=== Input ===
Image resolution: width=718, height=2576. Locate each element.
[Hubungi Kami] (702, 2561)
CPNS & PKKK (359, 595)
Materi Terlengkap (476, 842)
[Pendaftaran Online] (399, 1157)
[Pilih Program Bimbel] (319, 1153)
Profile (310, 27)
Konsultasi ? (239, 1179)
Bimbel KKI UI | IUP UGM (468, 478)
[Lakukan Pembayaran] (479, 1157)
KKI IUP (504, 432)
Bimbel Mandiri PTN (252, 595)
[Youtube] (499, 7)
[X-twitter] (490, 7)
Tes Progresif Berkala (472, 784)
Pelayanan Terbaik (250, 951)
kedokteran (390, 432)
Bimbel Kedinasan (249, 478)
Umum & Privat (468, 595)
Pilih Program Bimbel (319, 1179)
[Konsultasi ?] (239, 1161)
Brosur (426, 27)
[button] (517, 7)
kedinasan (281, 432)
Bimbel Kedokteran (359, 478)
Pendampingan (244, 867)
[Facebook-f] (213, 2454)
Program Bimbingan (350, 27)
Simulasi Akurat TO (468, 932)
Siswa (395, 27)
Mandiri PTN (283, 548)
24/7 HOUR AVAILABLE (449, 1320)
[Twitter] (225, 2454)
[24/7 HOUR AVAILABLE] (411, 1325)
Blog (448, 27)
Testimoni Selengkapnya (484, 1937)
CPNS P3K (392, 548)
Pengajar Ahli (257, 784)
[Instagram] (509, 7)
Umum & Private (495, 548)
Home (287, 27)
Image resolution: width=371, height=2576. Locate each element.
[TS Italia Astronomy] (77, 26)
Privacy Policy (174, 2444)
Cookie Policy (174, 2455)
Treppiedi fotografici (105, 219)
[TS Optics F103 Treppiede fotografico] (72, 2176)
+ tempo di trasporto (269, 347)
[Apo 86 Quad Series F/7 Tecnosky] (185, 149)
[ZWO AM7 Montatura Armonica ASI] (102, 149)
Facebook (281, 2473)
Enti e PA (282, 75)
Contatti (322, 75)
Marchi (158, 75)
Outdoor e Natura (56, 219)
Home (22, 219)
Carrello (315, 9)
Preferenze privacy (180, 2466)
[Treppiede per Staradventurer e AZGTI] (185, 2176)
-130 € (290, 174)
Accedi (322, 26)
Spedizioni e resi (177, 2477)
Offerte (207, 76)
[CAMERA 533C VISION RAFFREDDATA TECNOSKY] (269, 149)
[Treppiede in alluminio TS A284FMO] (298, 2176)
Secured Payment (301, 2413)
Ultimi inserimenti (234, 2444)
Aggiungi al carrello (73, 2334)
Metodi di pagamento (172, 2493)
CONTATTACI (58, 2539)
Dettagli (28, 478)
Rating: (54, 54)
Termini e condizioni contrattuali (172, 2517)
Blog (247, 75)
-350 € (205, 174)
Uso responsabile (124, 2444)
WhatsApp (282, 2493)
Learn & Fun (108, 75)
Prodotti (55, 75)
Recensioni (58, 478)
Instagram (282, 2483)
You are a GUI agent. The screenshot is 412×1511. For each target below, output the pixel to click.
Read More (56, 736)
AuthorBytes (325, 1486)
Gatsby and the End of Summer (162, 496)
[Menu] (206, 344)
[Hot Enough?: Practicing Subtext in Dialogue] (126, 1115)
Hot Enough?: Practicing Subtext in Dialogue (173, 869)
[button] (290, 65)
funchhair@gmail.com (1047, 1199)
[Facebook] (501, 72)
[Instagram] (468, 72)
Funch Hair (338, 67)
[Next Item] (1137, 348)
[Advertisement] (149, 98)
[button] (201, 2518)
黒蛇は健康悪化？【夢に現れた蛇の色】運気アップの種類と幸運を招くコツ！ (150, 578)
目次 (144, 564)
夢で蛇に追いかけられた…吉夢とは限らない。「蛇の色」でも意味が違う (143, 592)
===
### Exercise directions
Using the listing above, reproduce each line without omission.

### Exercise result
Image resolution: width=718, height=2576. Locate each element.
[Hubungi Kami] (702, 2561)
CPNS & PKKK (359, 595)
Materi Terlengkap (476, 842)
[Pendaftaran Online] (399, 1157)
[Pilih Program Bimbel] (319, 1153)
Profile (310, 27)
Konsultasi ? (239, 1179)
Bimbel KKI UI | IUP UGM (468, 478)
[Lakukan Pembayaran] (479, 1157)
KKI IUP (504, 432)
Bimbel Mandiri PTN (252, 595)
[Youtube] (499, 7)
[X-twitter] (490, 7)
Tes Progresif Berkala (472, 784)
Pelayanan Terbaik (250, 951)
kedokteran (390, 432)
Bimbel Kedinasan (249, 478)
Umum & Privat (468, 595)
Pilih Program Bimbel (319, 1179)
[Konsultasi ?] (239, 1161)
Brosur (426, 27)
[button] (517, 7)
kedinasan (281, 432)
Bimbel Kedokteran (359, 478)
Pendampingan (244, 867)
[Facebook-f] (213, 2454)
Program Bimbingan (350, 27)
Simulasi Akurat TO (468, 932)
Siswa (395, 27)
Mandiri PTN (283, 548)
24/7 HOUR AVAILABLE (449, 1320)
[Twitter] (225, 2454)
[24/7 HOUR AVAILABLE] (411, 1325)
Blog (448, 27)
Testimoni Selengkapnya (484, 1937)
CPNS P3K (392, 548)
Pengajar Ahli (257, 784)
[Instagram] (509, 7)
Umum & Private (495, 548)
Home (287, 27)
Image resolution: width=371, height=2576. Locate each element.
[TS Italia Astronomy] (77, 26)
Privacy Policy (174, 2444)
Cookie Policy (174, 2455)
Treppiedi fotografici (105, 219)
[TS Optics F103 Treppiede fotografico] (72, 2176)
+ tempo di trasporto (269, 347)
[Apo 86 Quad Series F/7 Tecnosky] (185, 149)
[ZWO AM7 Montatura Armonica ASI] (102, 149)
Facebook (281, 2473)
Enti e PA (282, 75)
Contatti (322, 75)
Marchi (158, 75)
Outdoor e Natura (56, 219)
Home (22, 219)
Carrello (315, 9)
Preferenze privacy (180, 2466)
[Treppiede per Staradventurer e AZGTI] (185, 2176)
-130 € (290, 174)
Accedi (322, 26)
Spedizioni e resi (177, 2477)
Offerte (207, 76)
[CAMERA 533C VISION RAFFREDDATA TECNOSKY] (269, 149)
[Treppiede in alluminio TS A284FMO] (298, 2176)
Secured Payment (301, 2413)
Ultimi inserimenti (234, 2444)
Aggiungi al carrello (73, 2334)
Metodi di pagamento (172, 2493)
CONTATTACI (58, 2539)
Dettagli (28, 478)
Rating: (54, 54)
Termini e condizioni contrattuali (172, 2517)
Blog (247, 75)
-350 € (205, 174)
Uso responsabile (124, 2444)
WhatsApp (282, 2493)
Learn & Fun (108, 75)
Prodotti (55, 75)
Recensioni (58, 478)
Instagram (282, 2483)
You are a GUI agent. The screenshot is 412×1511. For each target below, output the pixel to click.
Read More (56, 736)
AuthorBytes (325, 1486)
Gatsby and the End of Summer (162, 496)
[Menu] (206, 344)
[Hot Enough?: Practicing Subtext in Dialogue] (126, 1115)
Hot Enough?: Practicing Subtext in Dialogue (173, 869)
[button] (290, 65)
funchhair@gmail.com (1047, 1199)
[Facebook] (501, 72)
[Instagram] (468, 72)
Funch Hair (338, 67)
[Next Item] (1137, 348)
[Advertisement] (149, 98)
[button] (201, 2518)
黒蛇は健康悪化？【夢に現れた蛇の色】運気アップの種類と幸運を招くコツ！ (150, 578)
目次 (144, 564)
夢で蛇に追いかけられた…吉夢とは限らない。「蛇の色」でも意味が違う (143, 592)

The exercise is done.